* BEGIN *

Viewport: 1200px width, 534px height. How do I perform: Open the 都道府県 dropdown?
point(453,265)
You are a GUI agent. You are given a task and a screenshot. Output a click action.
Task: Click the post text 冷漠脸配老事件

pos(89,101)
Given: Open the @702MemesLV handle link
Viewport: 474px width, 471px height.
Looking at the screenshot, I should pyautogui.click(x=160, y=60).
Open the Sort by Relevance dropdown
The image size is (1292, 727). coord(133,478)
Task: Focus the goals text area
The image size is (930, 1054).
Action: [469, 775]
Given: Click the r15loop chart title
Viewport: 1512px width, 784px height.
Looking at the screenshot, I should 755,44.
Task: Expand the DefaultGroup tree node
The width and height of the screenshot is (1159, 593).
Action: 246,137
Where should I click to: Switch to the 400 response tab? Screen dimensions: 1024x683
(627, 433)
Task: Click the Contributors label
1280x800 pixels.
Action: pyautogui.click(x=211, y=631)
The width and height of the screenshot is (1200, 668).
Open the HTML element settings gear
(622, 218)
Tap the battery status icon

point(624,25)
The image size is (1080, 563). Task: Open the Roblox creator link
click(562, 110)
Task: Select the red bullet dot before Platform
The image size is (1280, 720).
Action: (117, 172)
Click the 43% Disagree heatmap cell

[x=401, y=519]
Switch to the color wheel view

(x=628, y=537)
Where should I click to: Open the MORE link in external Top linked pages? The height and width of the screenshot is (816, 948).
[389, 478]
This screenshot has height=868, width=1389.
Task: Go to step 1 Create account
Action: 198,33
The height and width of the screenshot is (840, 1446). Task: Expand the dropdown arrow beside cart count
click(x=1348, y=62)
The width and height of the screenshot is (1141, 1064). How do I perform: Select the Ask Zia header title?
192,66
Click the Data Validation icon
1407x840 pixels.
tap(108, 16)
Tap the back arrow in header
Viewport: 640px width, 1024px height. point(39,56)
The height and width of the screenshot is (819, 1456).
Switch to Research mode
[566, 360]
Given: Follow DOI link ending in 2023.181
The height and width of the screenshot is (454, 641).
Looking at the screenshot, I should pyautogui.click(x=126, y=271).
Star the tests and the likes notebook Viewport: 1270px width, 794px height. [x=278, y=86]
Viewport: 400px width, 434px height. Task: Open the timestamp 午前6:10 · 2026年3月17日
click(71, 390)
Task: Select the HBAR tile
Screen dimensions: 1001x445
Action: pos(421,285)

* END *

▶ _Task_: Copy the rows word for word, starting at the top of the rows and ending at the line containing "Action: [469, 775]".

▶ _The response_:
Viewport: 1200px width, 534px height. How do I perform: Open the 都道府県 dropdown?
point(453,265)
You are a GUI agent. You are given a task and a screenshot. Output a click action.
Task: Click the post text 冷漠脸配老事件

pos(89,101)
Given: Open the @702MemesLV handle link
Viewport: 474px width, 471px height.
Looking at the screenshot, I should pyautogui.click(x=160, y=60).
Open the Sort by Relevance dropdown
The image size is (1292, 727). coord(133,478)
Task: Focus the goals text area
The image size is (930, 1054).
Action: [469, 775]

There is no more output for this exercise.